Cita, sin cambiar nada, el tramo del texto sobre las preguntas sencillas que va de "Una simple pregunta" a "que, simplemente pregúntale.".

**Extracto de página**
◇ ◇ ◇ ◇
El doctor dijo que su desprendimiento de retinas no se podía reparar. Pero después de vivir 15 años sin ver —aprendiendo Braille, y usando un bastón y un perro de servicio—, la vida de esa mujer cambió cuando su esposo le hizo a otro oculista una pregunta sencilla: «¿Puede ayudarla?». La respuesta fue que sí. El médico descubrió que tenía una afección ocular común: cataratas; y se la extrajo del ojo derecho. Al día siguiente, cuando le quitaron el parche, su visión era 20/20. Una segunda cirugía en el ojo izquierdo tuvo el mismo éxito.
Una simple pregunta cambió también la vida de Naamán, un poderoso militar leproso. Con arrogancia, se enojó ante las indicaciones de Eliseo: «lávate siete veces en el Jordán, y tu carne se te restaurará, y serás limpio» (2 Reyes 5:10). Sin embargo, sus siervos le formularon una pregunta sencilla: «si el profeta te mandara alguna gran cosa, ¿no la harías?» (v. 13). Persuadido, Naamán se lavó «y su carne se volvió como la carne de un niño, y quedó limpio» (v. 14).
A veces, luchamos con algún problema en la vida porque no le preguntamos a Dios: ¿Me ayudarás? ¿Debo ir? ¿Me guiarás? Él no exige preguntas complicadas pidiendo ayuda. Le prometió a su pueblo: «antes que clamen, responderé yo» (Isaías 65:24). Así que, simplemente pregúntale.
◇ ◇ ◇ ◇
(Registros guardados)
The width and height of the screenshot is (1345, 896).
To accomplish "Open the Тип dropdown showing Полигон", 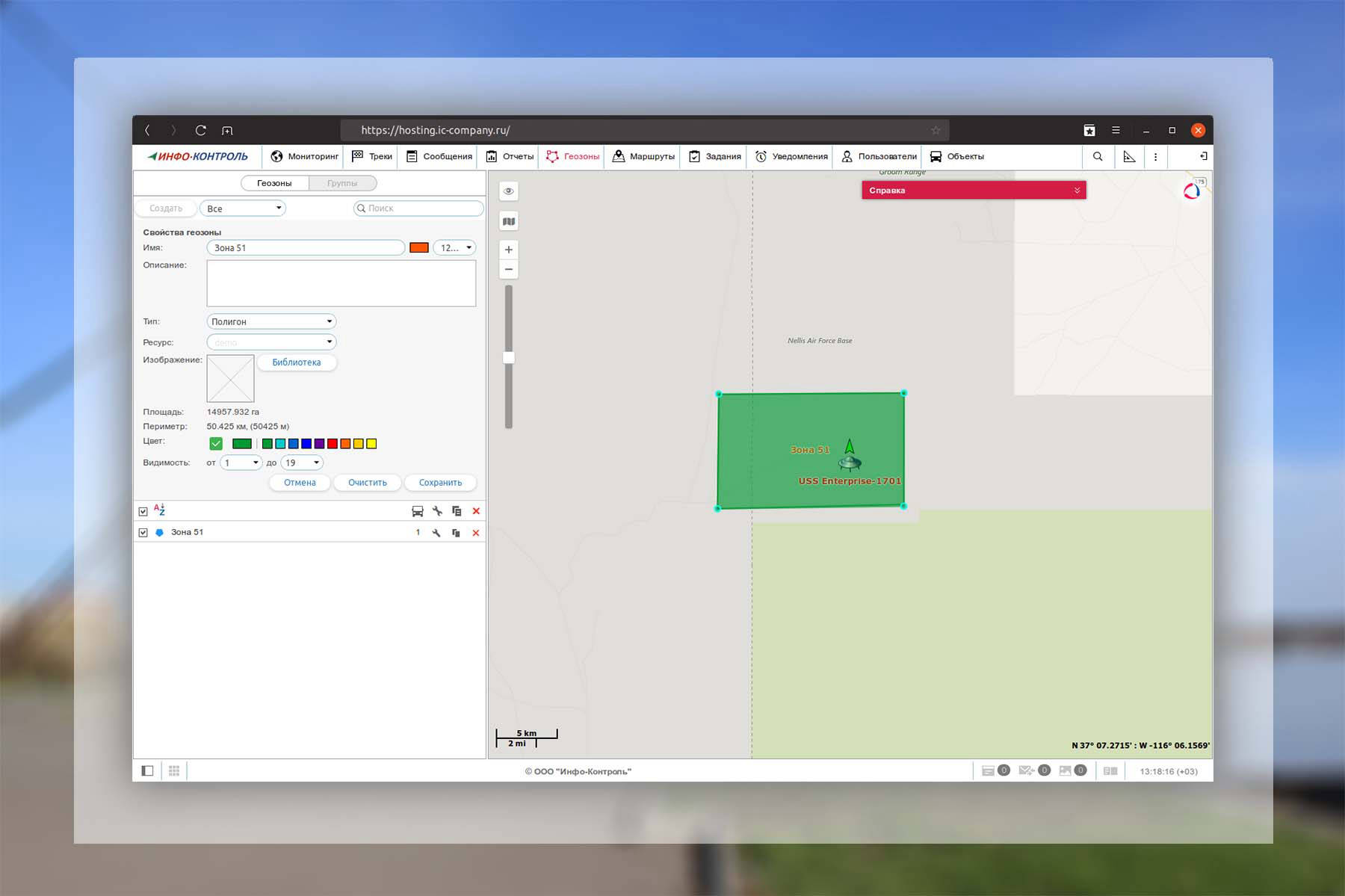I will (271, 321).
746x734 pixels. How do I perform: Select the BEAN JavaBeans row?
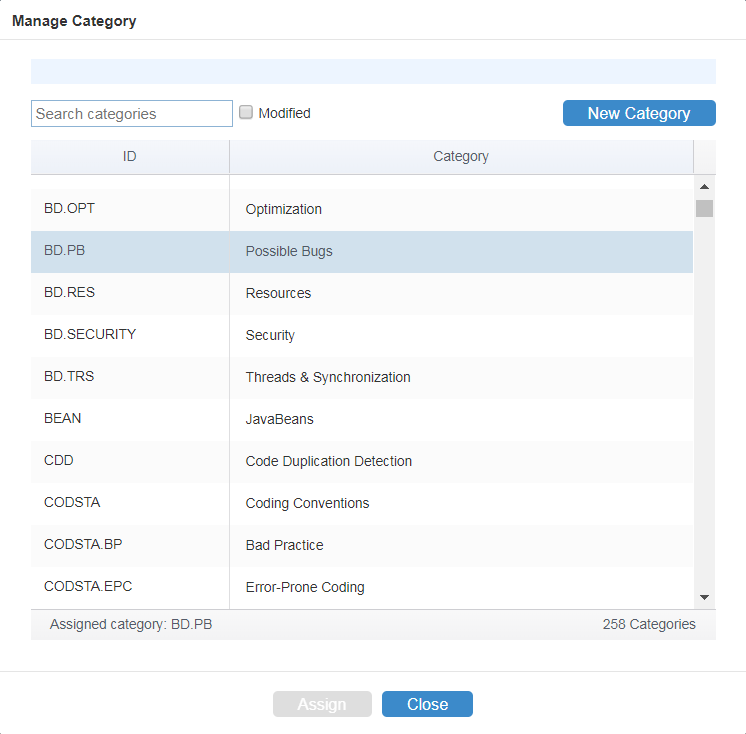[362, 420]
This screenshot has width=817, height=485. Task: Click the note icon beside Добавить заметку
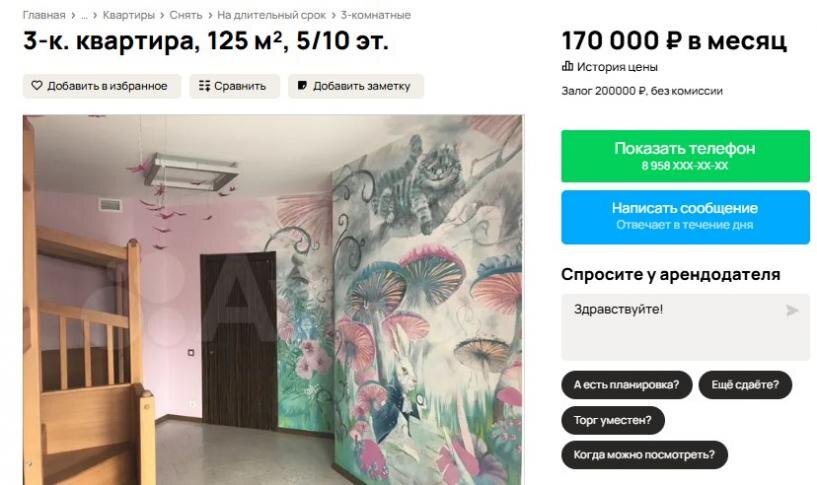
◇ ◇ ◇ ◇
**Tu respuesta**
Una simple pregunta cambió también la vida de Naamán, un poderoso militar leproso. Con arrogancia, se enojó ante las indicaciones de Eliseo: «lávate siete veces en el Jordán, y tu carne se te restaurará, y serás limpio» (2 Reyes 5:10). Sin embargo, sus siervos le formularon una pregunta sencilla: «si el profeta te mandara alguna gran cosa, ¿no la harías?» (v. 13). Persuadido, Naamán se lavó «y su carne se volvió como la carne de un niño, y quedó limpio» (v. 14).
A veces, luchamos con algún problema en la vida porque no le preguntamos a Dios: ¿Me ayudarás? ¿Debo ir? ¿Me guiarás? Él no exige preguntas complicadas pidiendo ayuda. Le prometió a su pueblo: «antes que clamen, responderé yo» (Isaías 65:24). Así que, simplemente pregúntale.